Robust Azure ETLs with Python

Microsoft Azure cloud computing platform faces criticism due to its Python API being little customisable and poorly documented. Still it is a popular choice for many companies, thus data scientists need to squeeze maximum of features and performance out of it rather than complain. Below I am sharing thoughts on creating robust Extract-Transform-Load processes in this setup.

Extract from database: consumer-producer!

The key trick is to enable the consumer-producer pattern: you want to process your data in batches, for the sake of robustness and efficiency. The popular pandas library dedicated for tabular data is not enough for this task, as it hinders useful features. Gain more control using dedicated database drivers, e.g. psycogp driver for the popular Postgres database.

import psycopg2

dsn = f'user={db_user} password={db_password} dbname={db_name} host={db_host}'
conn = psycopg2.connect(dsn)

query = """
    SELECT *
    FROM sales
    WHERE date > '2021'
    """


def process_rows(row_group):
    '''do your stuff, e.g. filter and append to a file'''
    pass


n_prefetch = 10000


# mind the server-side cursor! 
with conn.cursor(name='server_side_cursor') as cur:
    cur.itersize = n_prefetch
    cur.execute(query)
    while True:
        row_group = cur.fetchmany(n_prefetch)
        if len(row_group) > 0:
            process_rows(row_group)
        else:
            break

Cast datatypes

Cast datatypes early and explicitly having these point in mind

Best to do this casting upstream, adapting at the database driver level, like in this example:

import psycopg2

# cast some data types upon receiving from database
datetype_casted = psycopg2.extensions.new_type(
    psycopg2.extensions.DATE.values, "date", psycopg2.DATETIME
)
psycopg2.extensions.register_type(datetype_casted)
decimal_casted = psycopg2.extensions.new_type(
    psycopg2.extensions.DECIMAL.values, "decimal", psycopg2.extensions.FLOAT
)
psycopg2.extensions.register_type(decimal_casted)

Use Parquet to store tabular data

The Apache Parquet is invaluable to efficient work with large data in tabular format. There are two major drivers for Pyhon: pyarrow and fastparquet. The first one can be integrated with Azure data flows (e.g. you can stream and filter data), although it has been limited in supporting more sophisticated data such as timedelta. Remember that writing Parquet incurs memory overhead so better to do this in batches. The relevant code may look as below:

def sql_to_parquet(
    conn, query, column_names, target_dir, n_prefetch=1000000, **parquet_kwargs
):
    """Writes the result of a SQL query to a Parquet file (in chunks).

    Args:
        conn: Psycopg connection object (must be open)
        query: SQL query of "select" type
        column_names: column names given to the resulting SQL table
        target_dir: local directory where Parquet is written to; must exist, data is overwritten
        n_prefetch: chunk of SQL data processed (read from SQL and dumped to Parquet) at a time. Defaults to 1000000.
    """
    with conn.cursor(name="server_side_cursor") as cur:
        # start query
        cur.itersize = n_prefetch
        cur.execute(query)

> [Information given]
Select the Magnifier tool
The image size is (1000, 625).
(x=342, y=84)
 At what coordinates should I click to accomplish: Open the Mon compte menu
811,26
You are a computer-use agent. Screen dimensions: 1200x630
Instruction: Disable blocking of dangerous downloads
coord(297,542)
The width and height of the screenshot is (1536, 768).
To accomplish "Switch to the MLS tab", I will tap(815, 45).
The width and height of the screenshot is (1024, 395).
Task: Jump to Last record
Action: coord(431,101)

> [What the task requires] Please extract the stretch from "Robust Azure ETLs" through "popular Postgres database." in the Azure ETL text, word for word. The records can be set aside; nothing here depends on them.

> [Response to this exercise]
Robust Azure ETLs with Python

Microsoft Azure cloud computing platform faces criticism due to its Python API being little customisable and poorly documented. Still it is a popular choice for many companies, thus data scientists need to squeeze maximum of features and performance out of it rather than complain. Below I am sharing thoughts on creating robust Extract-Transform-Load processes in this setup.

Extract from database: consumer-producer!

The key trick is to enable the consumer-producer pattern: you want to process your data in batches, for the sake of robustness and efficiency. The popular pandas library dedicated for tabular data is not enough for this task, as it hinders useful features. Gain more control using dedicated database drivers, e.g. psycogp driver for the popular Postgres database.